To test the degree to which the insulin antagonistic effects of GH on glucose metabolism are mediated through the concomitant stimulation of lipolysis, seven GH-deficient adults completed a study involving four conditions: continuation of GH replacement, discontinuation of GH replacement for 2 days, continuation of GH replacement plus pretreatment with acipimox (250 mg, p.o., b.i.d., for 2 days), and discontinuation of GH but with 2 days of pretreatment with acipimox. At the end of each study period, insulin sensitivity was assessed by means of a euglycemic glucose clamp, and total and regional substrate metabolisms were assessed by means of isotope dilution techniques, indirect calorimetry, and calculation of substrate balances across the forearm. The experimental design allowed us to not only test the impact of acipimox on the metabolic actions of GH, but to also evaluate the residual effects of GH during pharmacological antilipolysis.

Subjects.

Seven adult GH-deficient patients (six men and one woman) were included in the study (Table 1).
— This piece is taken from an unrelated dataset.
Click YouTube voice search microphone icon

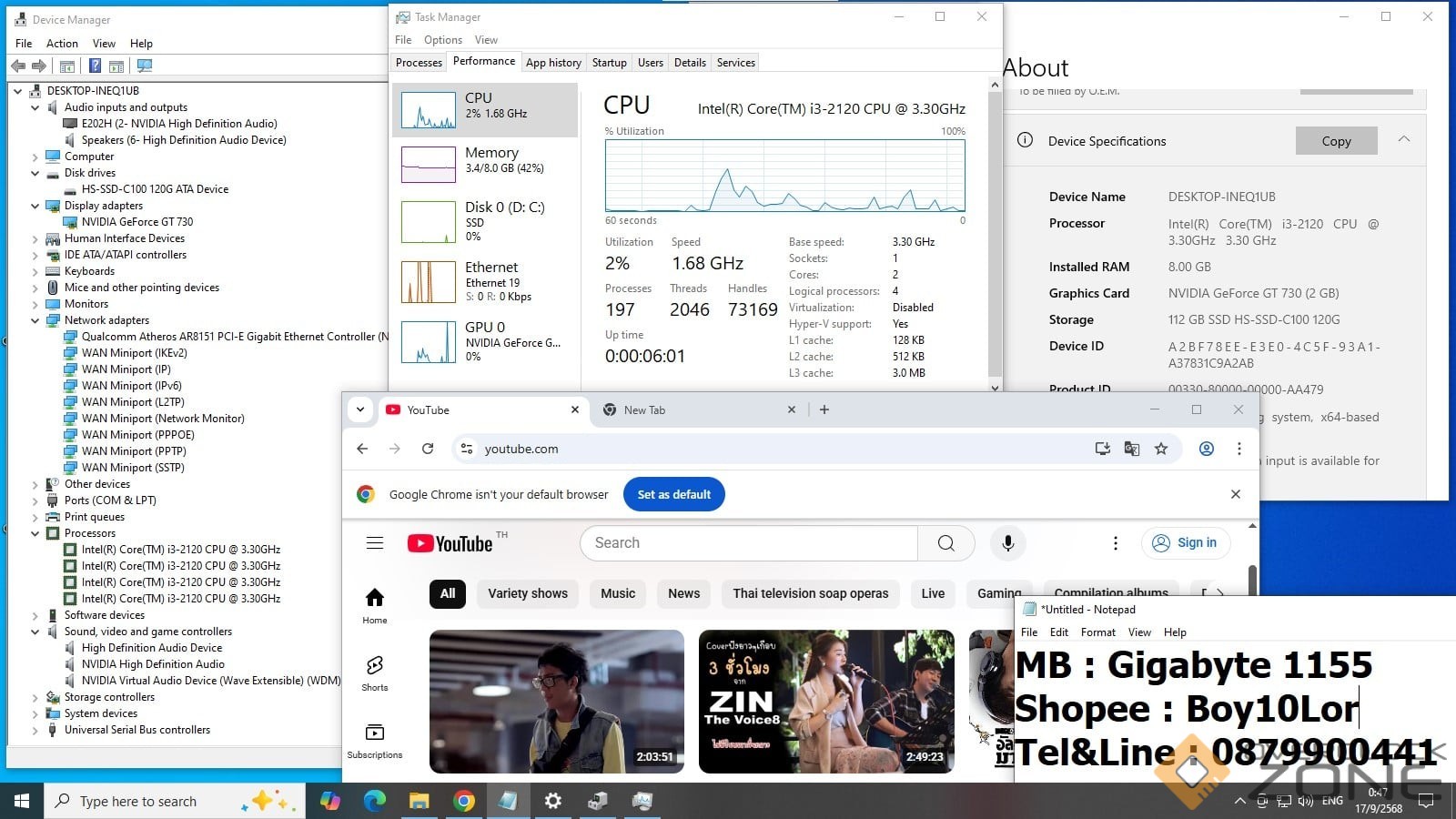click(x=1007, y=543)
One patient had childhood-onset GH deficiency (no. 5), whereas the other patients had adult-onset GH deficiency secondary to juxtasellar pathology and/or its treatment. The mean (± SE) fasting blood glucose level was 5.0 ± 0.2 mmol/l (range: 4.3–5.8 mmol/l), and the mean (± SE) HbA1c level was 5.3 ± 0.2% (range: 4.8–6.0%). The diagnosis of GH deficiency was ultimately based on a GH response <3 μg/l after an arginine stimulation test (Table 1). Patients 3 and 6 also underwent an insulin tolerance test. All pituitary replacement therapy, including GH treatment, was administered in an unchanged dosage for at least 6 months before the study. Informed consent was obtained from all participants, and the study was approved by the local ethics committee.

Study design.

All seven patients were studied four times in random order: during continuation of GH replacement (A); after discontinuation of GH replacement for 2 days (B), during continuation of GH replacement plus administration of acipimox (C), and after discontinuation of GH, but with administration of acipimox (D). GH was administered as subcutaneous self-injections at 2200; for study conditions B and D, the last two GH injections were discontinued. In study conditions C and D, the patients received four doses of acipimox 250 mg, p.o., with two doses administered at 2000 and 2300 the evening before and two administered at 0600 and 1000 on the day of the metabolic study. All metabolic studies were performed between 0800 and 1400 (0−360 min.). Intravenous catheters were placed in an antecubital vein and in a heated dorsal hand vein on the contralateral arm for the measurement of forearm arterial and deep venous metabolite balances. The subjects were studied in the basal postabsorptive state for 180 min (0800–1100), followed by a hyperinsulinemic/euglycemic clamp for 180 min (1100–1400). At 0800, a primed (20 μCi) continuous (10.4 μCi/h) infusion of [3-3H]glucose was started. After allowing 3 h for tracer equilibration, glucose metabolism in the basal state was assessed. At 1100, a constant infusion of insulin (0.6 mU · kg−1 · min−1; Actrapid, Novo Nordisk, Gentofte, Denmark) was begun. During insulin infusion, plasma glucose was clamped at 5.0 mmol/l by adjusting the rate of infusion of 20% glucose according to plasma glucose measurements every 10 min. Indirect calorimetry was performed at the end of the basal period (1030−1100) and at the end of the hyperinsulinemic clamp period (1330−1400).

Assays.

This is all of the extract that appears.